I skim the invite list. The hostess and two other women came to our wedding and are (were?) members of the circle Amber used to attend in Poughkeepsie. Amber stopped going to the circles because they became women-only, implicitly excluding me. I did not fault her for these. Witches are often more focused toward the feminine, having been burned by the masculine, and how could I be bothered by Amber having her own social circle?

I am unsurprised when Amber says the bonfire will now involve a full moon ritual. If you get three witches outside at night near a fire, you are naive not to realize witchery will introduce itself.

I assent to this ritual, having already negotiated this invitation. I shouldn't begrudge a little witchcraft on an October night.

I sometimes label myself a lapsed Pagan. I keep a diverse altar above my bookcase and add to it infrequently, but I cannot deny that the most sacred part of this is acquiring and displaying spooky/pretty objects. I read and write about magick and the occult, but that is more for entertainment, research for fiction, and general scholarship; I know rituals and their components, but I am not likely to have tried them because I cannot rope others into them. My last two significant spells involved creating an anxiety sponge for my car (consecrated rocks and herbs in a steel earplugs container, which I shake upon leaving work; it is on a brightly colored pom-pom keychain) and a binding for some insistent thoughts (the anchor object of which I placed on the altar for safekeeping, but also because it is spooky-pretty). I did them, respectively, over a year and around six months ago. Aside from those, only a few Saint Anthony chants for lost objects or invocations to fire for cure. Kiddy stuff. I know how Aleister Crowley and Jack Parsons punched holes in reality -- it involved more power-bottoming than an outsider might imagine -- but it is more seductive to write about than do.
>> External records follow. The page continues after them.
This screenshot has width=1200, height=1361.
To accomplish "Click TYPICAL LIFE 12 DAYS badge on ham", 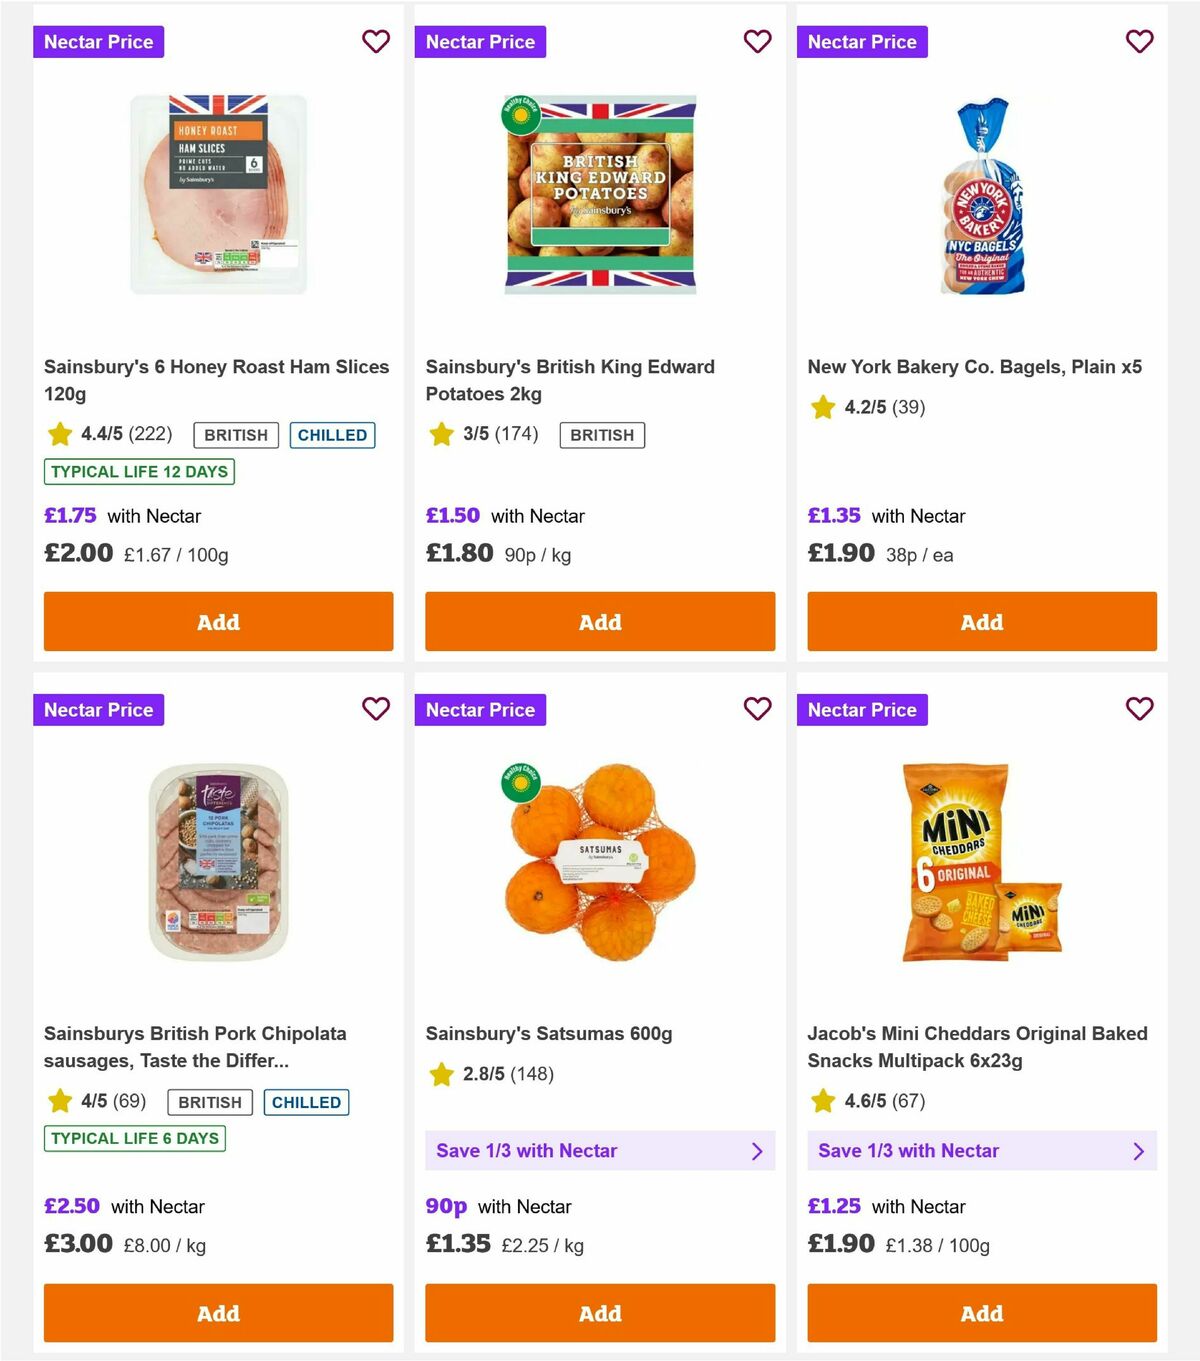I will pyautogui.click(x=138, y=471).
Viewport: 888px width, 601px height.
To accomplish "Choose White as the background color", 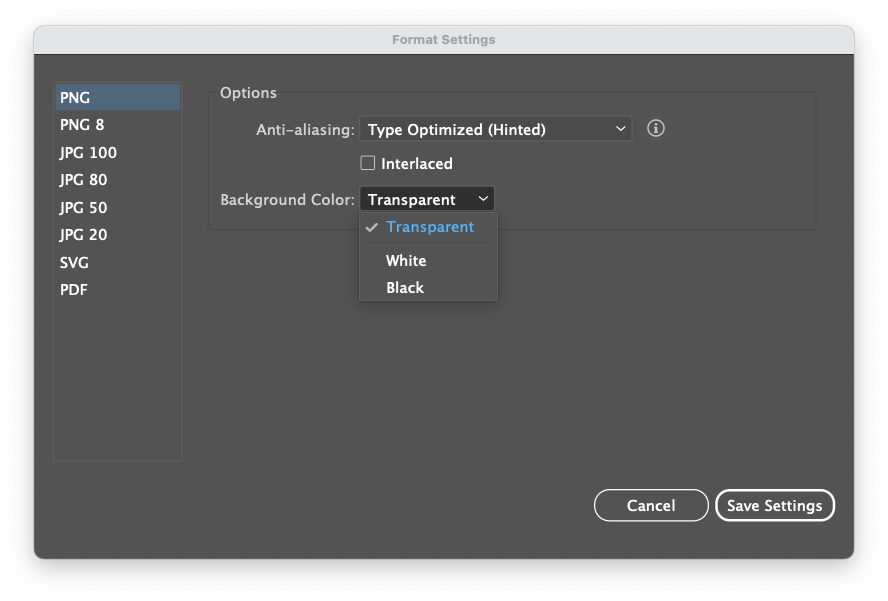I will [x=406, y=260].
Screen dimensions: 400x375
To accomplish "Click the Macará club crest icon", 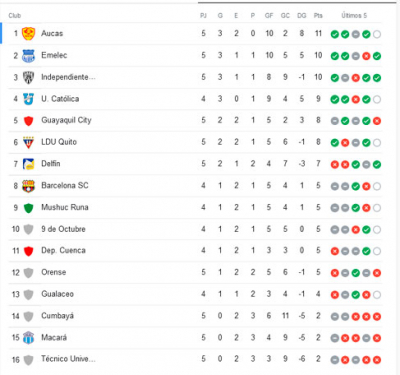I will [x=28, y=338].
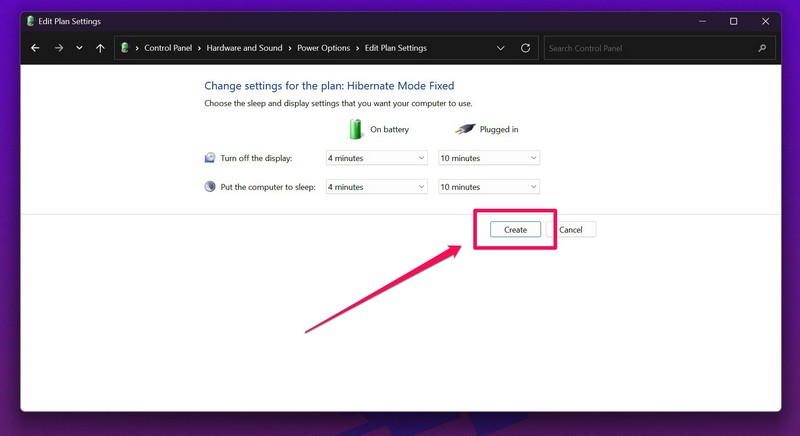Viewport: 800px width, 436px height.
Task: Navigate to Control Panel breadcrumb
Action: [170, 48]
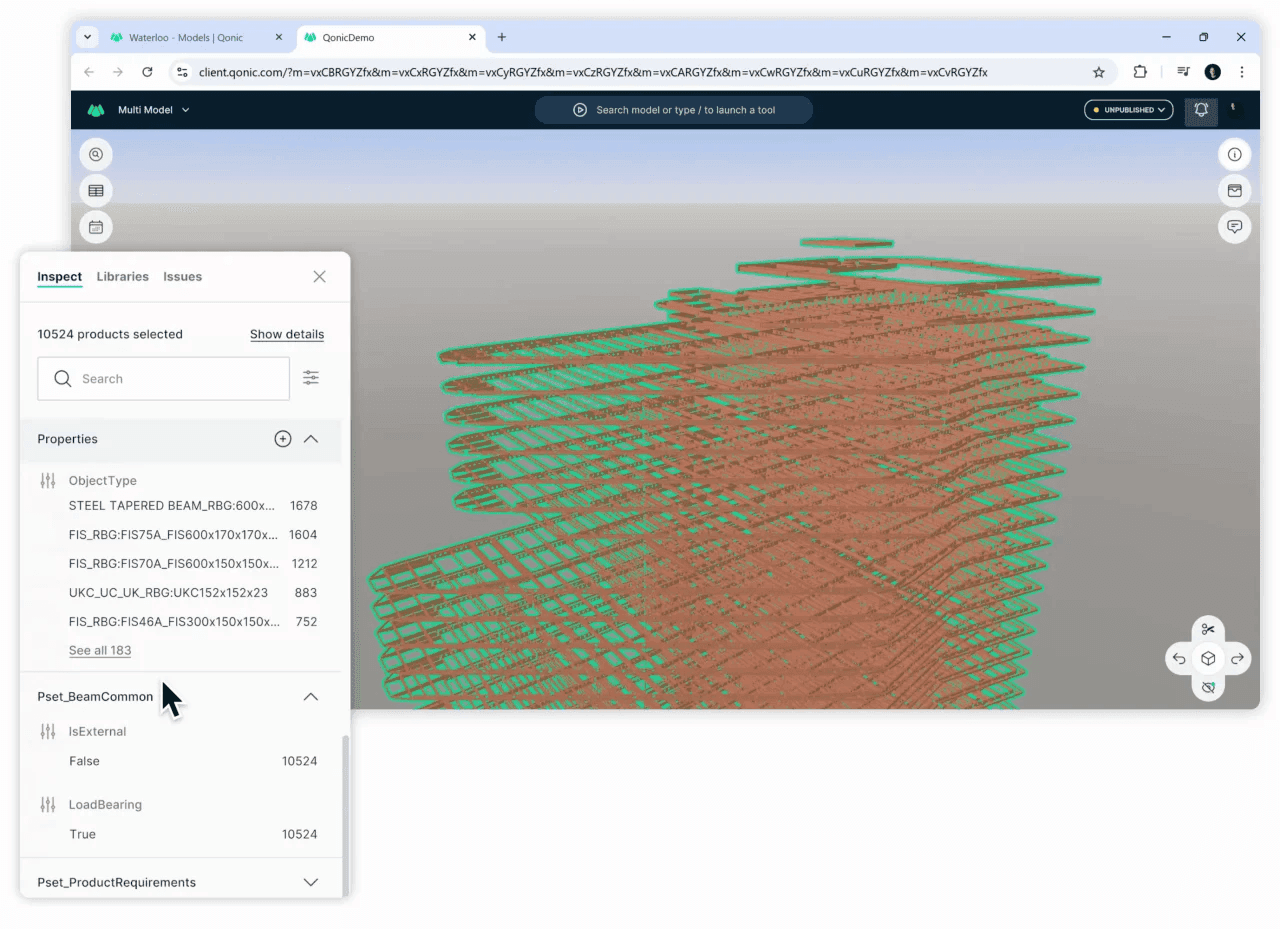The width and height of the screenshot is (1280, 929).
Task: Expand the Pset_ProductRequirements section
Action: 310,882
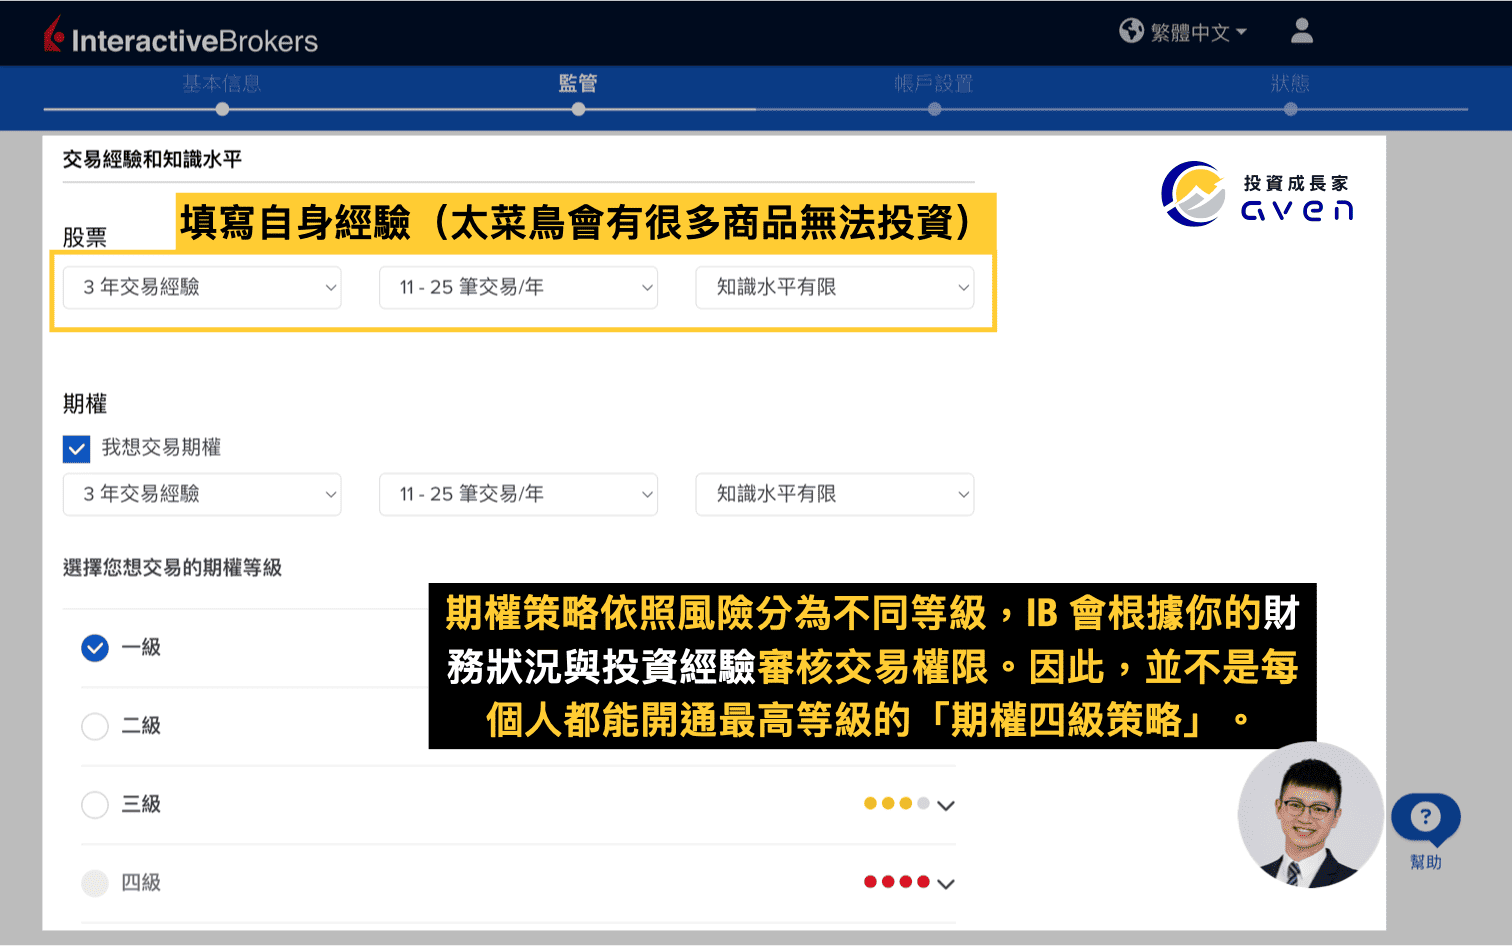Switch to the 帳戶設置 step tab
Screen dimensions: 1512x946
tap(934, 84)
The hostess was next to Amber when I introduced myself at the peace drumming, but I never had the sense she felt positively about me. I do not think this affects my ability to eat her roasted chicken and salad tonight. In exchange, I bring cookie brownies from a mix, partly because I wanted the box out of my cupboard. I also wanted to eat the batter and dough (Amber looks askance when I eat batter containing raw eggs, so I did this while she worked).

After a few knocks, the hostess lets us in. She is a short, bright-faced woman who at once leaves Amber and me to poke about her possessions. She has cooking to finish, and I have crystals to admire. Witches always have the best crystals, if simply through sheer mass. Her witchcraft books are no less respectable, displayed in her living room. No one entering the front door could have any question that she was a witch.

I feel no awkwardness being in a near-stranger's home until another guest asks me about my books. I have no end of things to say on that topic, but it feels like bragging or masturbatory mysticism, and vague at that. That morning, I went to my biweekly writing group, where the other members asked me similar questions as the only Real Author. My answers are no more solid now. I will write until I finish. I have no idea how long I wrote this project, as I have several written in a hurry for NaNoWriMo, then left to gestate for years. I don't know why I wrote this, only that I did -- it comes close to automatic writing when I get going. (I am often surprised at what is now on the page or screen.) I explain the premise of Sorry about the Apocalypse, but it sounds like some Marvel fanfic instead of a meditation on mental illness (with superpowers and gray-goo zombies).

Food is on the table, but I don't want to be the first to take it, so I default to loving the hostess's gray cat until it bats my hand for touching its belly as I might my cats.

We retreat to the back porch to eat our food before the ritual. The altar is set up in the middle of the yard, a small table on which is a candelabra of red, black, and white candles. I go back for seconds on dinner to give my mouth something to do other than talk. When permitted too much idleness, my mouth, entirely outside my will, tends to start explaining about Gef the Talking Mongoose or AI sex dolls.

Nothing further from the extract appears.